A Jefferson City policeman has gone to San Diego so he can be back in the Jefferson City. 

Officer Andy Lenart first saw Jefferson City, Missouri when he and some Navy colleagues made a namesake city visit  in 1995.  He was a crewman aboard the USS Jefferson City, then a new attack submarine based in San Diego.  He’s one of those people who know what it’s like to live underwater for weeks at a time.
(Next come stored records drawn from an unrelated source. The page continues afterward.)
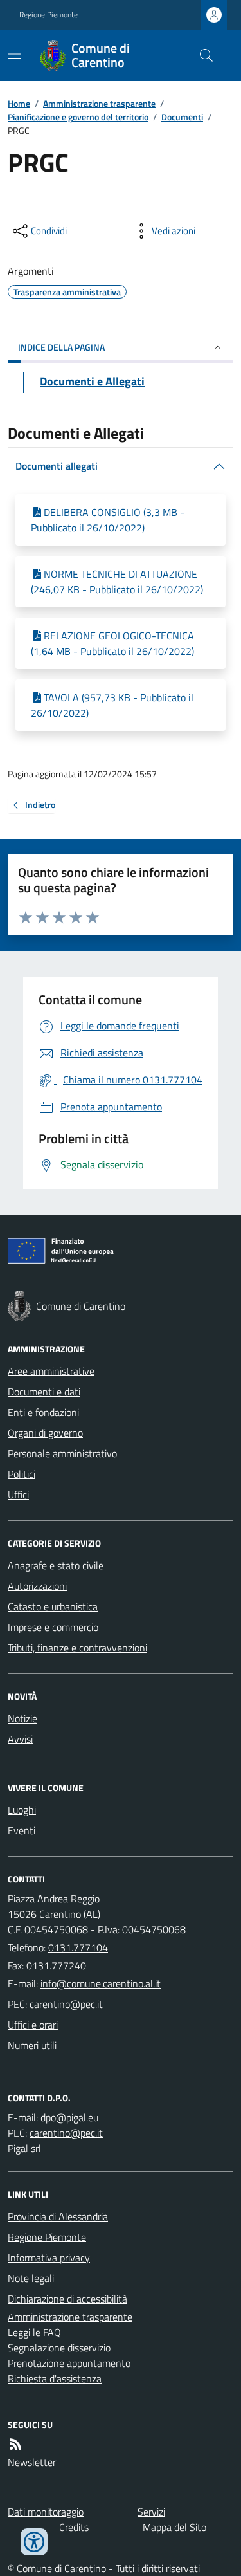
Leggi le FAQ (34, 2332)
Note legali (31, 2278)
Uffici (18, 1494)
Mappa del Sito (174, 2527)
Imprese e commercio (53, 1627)
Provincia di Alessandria (58, 2216)
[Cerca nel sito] (201, 55)
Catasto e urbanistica (53, 1606)
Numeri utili (32, 2045)
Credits (74, 2527)
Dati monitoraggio (46, 2511)
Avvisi (20, 1739)
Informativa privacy (49, 2257)
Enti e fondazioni (43, 1412)
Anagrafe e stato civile (55, 1565)
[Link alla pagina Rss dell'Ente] (15, 2444)
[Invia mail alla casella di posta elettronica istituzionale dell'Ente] (100, 1983)
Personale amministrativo (62, 1453)
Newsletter (32, 2462)
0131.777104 (78, 1947)
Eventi (21, 1830)
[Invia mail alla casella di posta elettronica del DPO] (69, 2117)
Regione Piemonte (48, 15)
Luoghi (22, 1809)
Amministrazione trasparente (99, 103)
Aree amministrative (51, 1371)
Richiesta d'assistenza (55, 2378)
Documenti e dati (44, 1391)
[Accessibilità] (34, 2542)
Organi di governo (45, 1432)
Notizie (22, 1718)
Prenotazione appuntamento (69, 2363)
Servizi (151, 2511)
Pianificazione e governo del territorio (78, 117)
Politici (21, 1474)
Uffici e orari (33, 2024)
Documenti (182, 117)
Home (19, 103)
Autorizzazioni (37, 1586)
His longest tour:  55 days.  It was to be a 15-20 day tour but “things happen,” he says.

He liked Jefferson City, Missouri  so much after his visit that he moved there when his Navy career ended in 2001.
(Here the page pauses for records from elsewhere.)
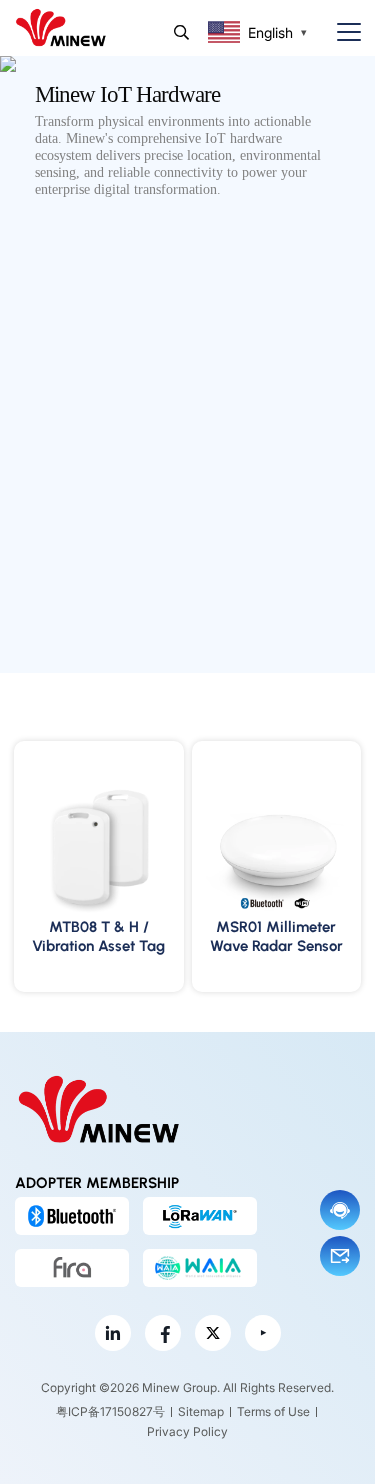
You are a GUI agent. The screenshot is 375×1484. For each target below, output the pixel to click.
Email (340, 1256)
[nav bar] (341, 32)
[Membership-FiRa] (72, 1268)
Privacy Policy (187, 1431)
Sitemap (201, 1411)
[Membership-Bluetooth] (72, 1216)
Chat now (340, 1210)
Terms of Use (273, 1411)
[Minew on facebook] (163, 1333)
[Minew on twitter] (213, 1333)
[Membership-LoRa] (200, 1216)
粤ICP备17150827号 (110, 1411)
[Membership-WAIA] (200, 1268)
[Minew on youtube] (263, 1333)
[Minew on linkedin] (113, 1333)
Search (181, 32)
 DSCN0053Last week he and some other Jefferson Citians spent time aboard the sub bearing the city’s name.  Lenart found a lot of life aboard the sub the same as in his day although technology has changed some operations and the crew’s personal time.  He says the advent of electronic books, movie and music devices have made life and morale better.
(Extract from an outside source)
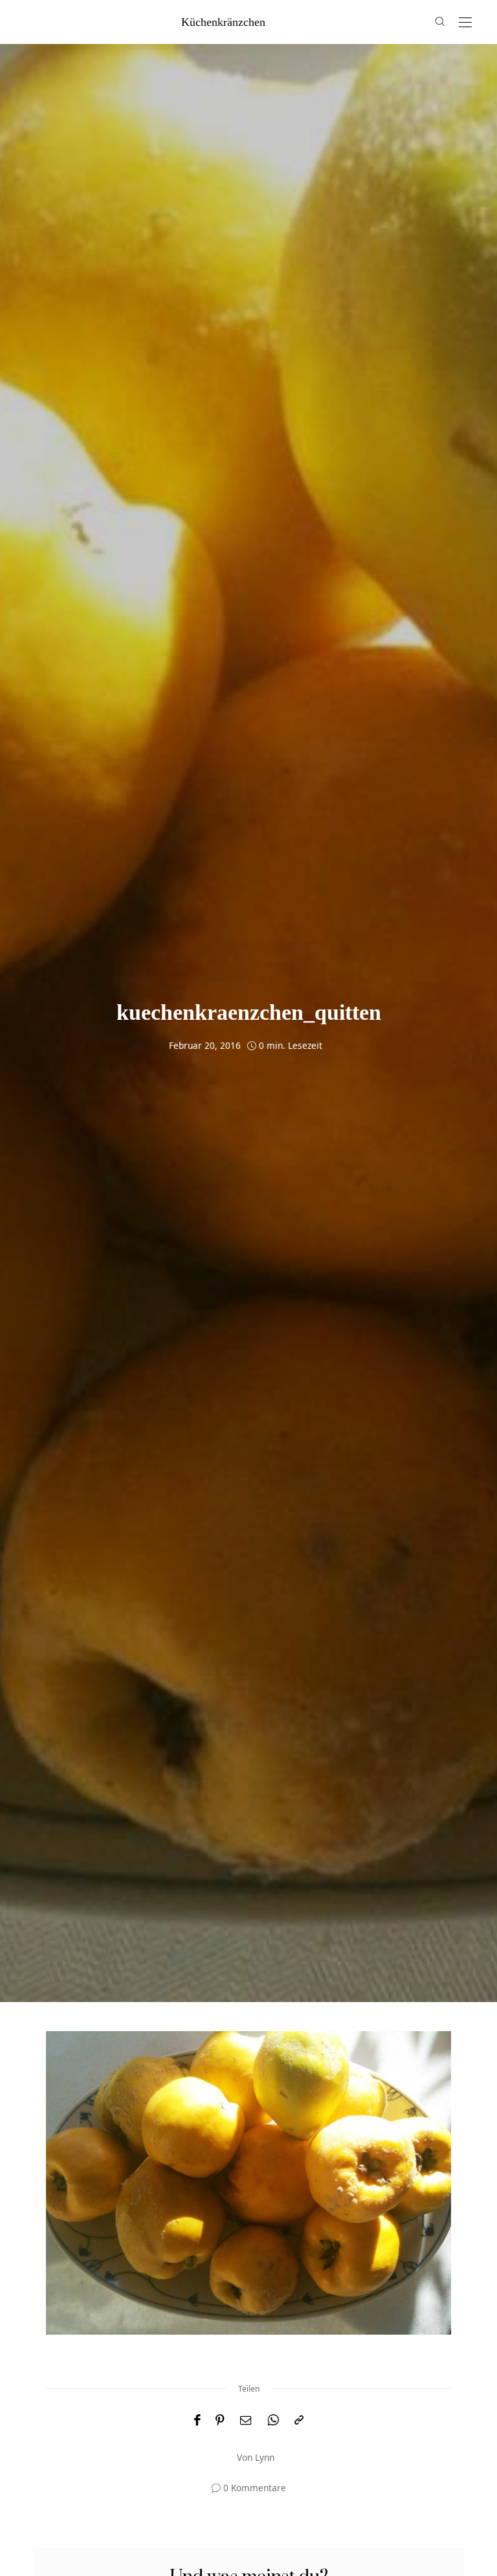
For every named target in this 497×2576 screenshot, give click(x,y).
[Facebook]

The Navy banned the use of cell phones, recorders, and cameras by the visitors—who were allowed to spend a few minutes on top of the sail as the Jefferson City left the harbor and later as it returned.  Fortunately, Andy had taken a couple of photographs during his Navy career from that vantage point, first as the Jefferson City’s rounded bow pushed through the water, escorted by dolphins. 


And looking aft at the wake behind the 361-foot Los Angeles Class submarine.


During his visit,  the sub went down to 655 feet—not as far down as it had gone during his service.  The sub’s maximum depth is classified.  Officials will only say it is “greater than 700 feet.”